Despite Cost, Medicaid Programs Spending Heavily on Hep C Drug


Expensive and worth it. That's the verdict from Medicaid programs across the US when it comes to the new hepatitis C antivirals. State spending figures are available in a study published as a letter in the New England Journal of Medicine.

The effectiveness of new antivirals for hepatitis C virus is undisputed. But price—as much as $1,000 a pill—has caused concern. That is particularly true for the states’ Medicaid programs.
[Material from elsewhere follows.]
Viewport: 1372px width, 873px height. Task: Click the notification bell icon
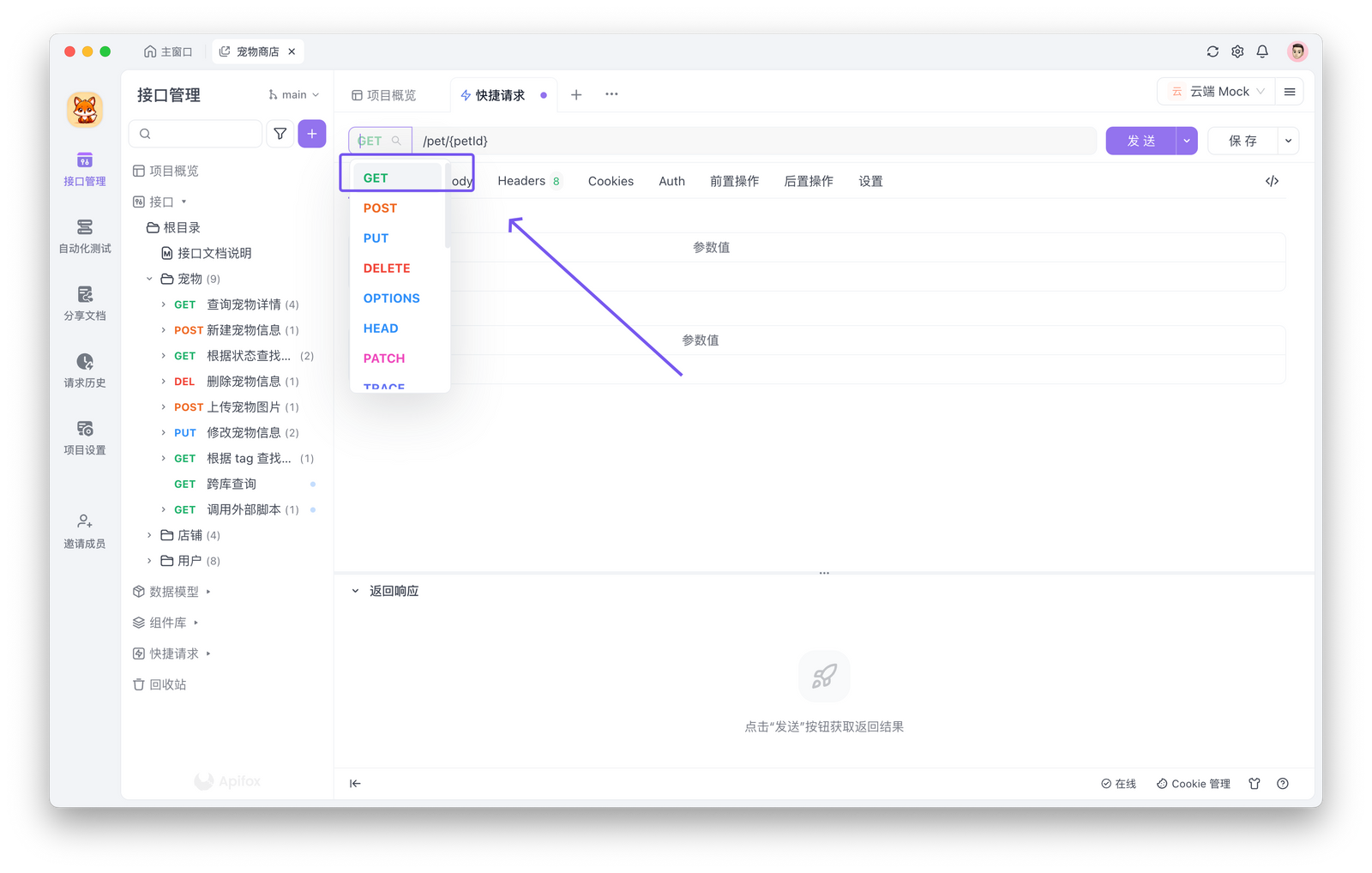(1262, 51)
Nevertheless, new analysis of spending on one such drug's first year of availability in the US shows that Medicaid programs in every state are buying the drug and spending as much as 44.3% of their Medicaid drug spending budgets on it. That was the case for Hawaii, which spent $21 million on sofosbuvir.

Writing in the New England Journal of Medicine Joshua Liao, MD and Michael Fischer, MD, of Brigham and Women’s Hospital in Boston, Mass, offer an analysis of states’ Medicaid programs spending on sofosbuvir (Solvaldi/Gilead).
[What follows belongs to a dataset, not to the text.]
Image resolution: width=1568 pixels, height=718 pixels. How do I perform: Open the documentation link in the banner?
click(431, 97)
Their data are for 2014 and come from the Centers for Medicare and Medicaid Services.

The cost of the drug made up 6.73% of Medicaid drug spending in New York, or $354 million, the highest amount in the US. In NY, 36.9% of HCV prescriptions were for sofosbuvir. The state’s rate of acute HCV cases was not unusually high, 0.5% per 100,000 population.

That was far higher than the next highest spending state, California, which spent $93,673.967 on the drug and 34.4% of HCV prescriptions were for sofosbuvir.

Overall state spending ranged from NY’s $354 million to New Mexico’s $593,000. The figures did not account for manufacturer’s rebates and the states may have prescribed other HCV drugs to Medicaid enrollees.

Rates of acute HCV infection were highest in Kentucky at 4.1 cases per 100,000 population, West Virginia at 3 cases, and Oklahoma at 2.1 cases,

The main finding, the authors noted, was that “in the first year after the approval of sofosbuvir by the FDA, there was a rapid, widespread increase in Medicaid spending on sofosbuvir, but with substantial variation across the states.

The results “underscore the need to identify effective strategies to guide policy and reimbursement in order to ensure parity and appropriateness in the use of sofosbuvir among the Medicaid population and other high-need populations.”

That finding applies even more to groups like prisoners and to the uninsured.